The court agreed with a challenge filed last August by the National Shooting Sports Foundation that the EPA does not have the authority to regulate “traditional” ammunition under the Toxic Substances Control Act.
The CBD and six other groups had sued the EPA, demanding that “traditional” ammunition be banned under the Toxic Substances Control Act because it contains lead components.
According to the NSSF, if the lawsuit was successful, it would have banned the staple ammunition used in 95 percent of the U.S. market with more than 10 billion rounds sold annually.
The NSSF was joined by the National Rifle Association, Safari Club International, and the Association of Battery Recyclers in challenging the suit. Signing onto CBD’s lawsuit were the Cascades Raptor Center of Oregon, the Loon Lake Loon Association of Washington, Preserve Our Wildlife of Florida, Tennessee Ornithological Society, Trumpeter Swan Society and Western Nebraska Resources Council.
The EPA had already twice denied CBD attempts to legally coerce the agency into banning traditional ammunition, including a previous attempt in the D.C. District Court.

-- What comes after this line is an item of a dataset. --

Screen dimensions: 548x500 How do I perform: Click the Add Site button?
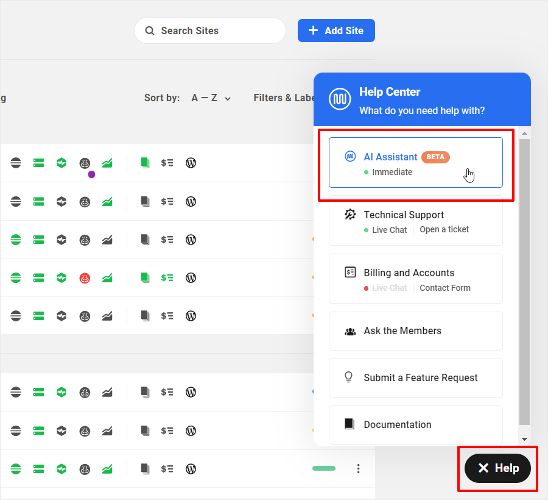click(336, 30)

“We are gratified that the court has found this second frivolous lawsuit, which is essentially the same as the one dismissed last year, was equally without merit,” NSSF Senior Vice President and General Counsel Lawrence G. Keane said. “This was a waste of taxpayers’ dollars and EPA resources spent in having to defend a baseless lawsuit.”
Banning “traditional” ammunition would cost tens of thousands of jobs in America and destroy wildlife conservation paid for in part by an 11- percent excise tax on the sale of ammunition, Keane said.
“Yesterday’s dismissal of a … ban on ammunition containing ‘lead components’ is a quiet, but major, victory for ammunition manufacturers, the firearms industry, hunters and recreational shooters, and in particular, home reloaders,” writes Gun Examiner Dave Workman in a May 24 blog. “Banning ammunition with lead is a thinly disguised form of gun control.”